* [Dataset records]
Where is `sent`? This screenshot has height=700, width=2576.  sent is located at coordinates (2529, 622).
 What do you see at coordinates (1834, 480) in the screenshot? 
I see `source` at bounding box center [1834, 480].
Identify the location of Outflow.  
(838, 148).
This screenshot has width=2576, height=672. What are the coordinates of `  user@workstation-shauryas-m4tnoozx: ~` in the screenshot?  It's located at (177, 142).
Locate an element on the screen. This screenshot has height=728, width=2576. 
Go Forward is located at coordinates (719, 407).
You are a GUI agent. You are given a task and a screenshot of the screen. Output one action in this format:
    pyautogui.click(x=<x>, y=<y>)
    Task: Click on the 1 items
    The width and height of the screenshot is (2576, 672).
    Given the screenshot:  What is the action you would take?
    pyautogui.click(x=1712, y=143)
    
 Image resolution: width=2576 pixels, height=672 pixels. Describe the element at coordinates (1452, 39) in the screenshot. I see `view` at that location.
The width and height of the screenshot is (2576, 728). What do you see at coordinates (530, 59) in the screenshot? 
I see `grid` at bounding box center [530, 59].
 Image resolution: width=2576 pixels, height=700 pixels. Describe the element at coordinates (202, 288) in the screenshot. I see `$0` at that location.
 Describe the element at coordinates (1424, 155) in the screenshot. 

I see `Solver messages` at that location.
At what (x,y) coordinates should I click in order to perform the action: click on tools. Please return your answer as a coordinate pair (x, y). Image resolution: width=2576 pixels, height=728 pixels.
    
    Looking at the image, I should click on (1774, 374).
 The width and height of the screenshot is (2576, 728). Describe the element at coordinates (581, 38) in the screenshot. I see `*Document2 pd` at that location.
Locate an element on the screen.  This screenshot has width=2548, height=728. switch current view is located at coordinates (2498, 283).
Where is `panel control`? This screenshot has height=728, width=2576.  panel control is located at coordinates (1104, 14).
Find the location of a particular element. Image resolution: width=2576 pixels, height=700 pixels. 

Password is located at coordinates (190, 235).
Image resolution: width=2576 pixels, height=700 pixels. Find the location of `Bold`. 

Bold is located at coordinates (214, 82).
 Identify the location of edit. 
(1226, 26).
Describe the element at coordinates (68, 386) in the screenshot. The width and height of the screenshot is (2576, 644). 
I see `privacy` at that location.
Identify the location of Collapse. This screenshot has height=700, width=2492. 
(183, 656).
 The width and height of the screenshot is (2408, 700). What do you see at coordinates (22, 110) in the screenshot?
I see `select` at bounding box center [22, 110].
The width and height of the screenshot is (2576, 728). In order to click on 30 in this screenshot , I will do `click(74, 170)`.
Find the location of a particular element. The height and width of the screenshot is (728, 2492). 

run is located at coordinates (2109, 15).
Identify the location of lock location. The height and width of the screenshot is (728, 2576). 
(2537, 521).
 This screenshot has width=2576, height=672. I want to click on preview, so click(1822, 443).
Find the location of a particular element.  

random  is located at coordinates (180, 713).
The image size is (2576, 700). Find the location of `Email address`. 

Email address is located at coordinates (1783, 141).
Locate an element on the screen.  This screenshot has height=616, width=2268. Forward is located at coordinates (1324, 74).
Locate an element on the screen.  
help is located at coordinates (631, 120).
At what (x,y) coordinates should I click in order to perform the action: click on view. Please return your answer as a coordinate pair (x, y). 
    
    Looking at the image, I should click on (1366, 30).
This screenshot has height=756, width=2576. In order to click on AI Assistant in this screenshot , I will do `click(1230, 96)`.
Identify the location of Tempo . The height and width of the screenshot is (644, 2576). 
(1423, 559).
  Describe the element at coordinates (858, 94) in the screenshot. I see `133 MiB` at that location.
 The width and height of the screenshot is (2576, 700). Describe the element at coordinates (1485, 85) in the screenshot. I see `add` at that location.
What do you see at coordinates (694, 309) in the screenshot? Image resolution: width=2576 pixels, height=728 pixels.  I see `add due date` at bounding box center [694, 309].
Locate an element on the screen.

* [Set exercise]
Copy out the material above without any changes, beginning with the line containing "Identify the location of lock" and ending with the line containing "Email address is", both of those lines included.

* [Complete response]
Identify the location of lock location. The height and width of the screenshot is (728, 2576). 
(2537, 521).
 This screenshot has width=2576, height=672. I want to click on preview, so click(1822, 443).
Find the location of a particular element.  

random  is located at coordinates (180, 713).
The image size is (2576, 700). Find the location of `Email address`. 

Email address is located at coordinates (1783, 141).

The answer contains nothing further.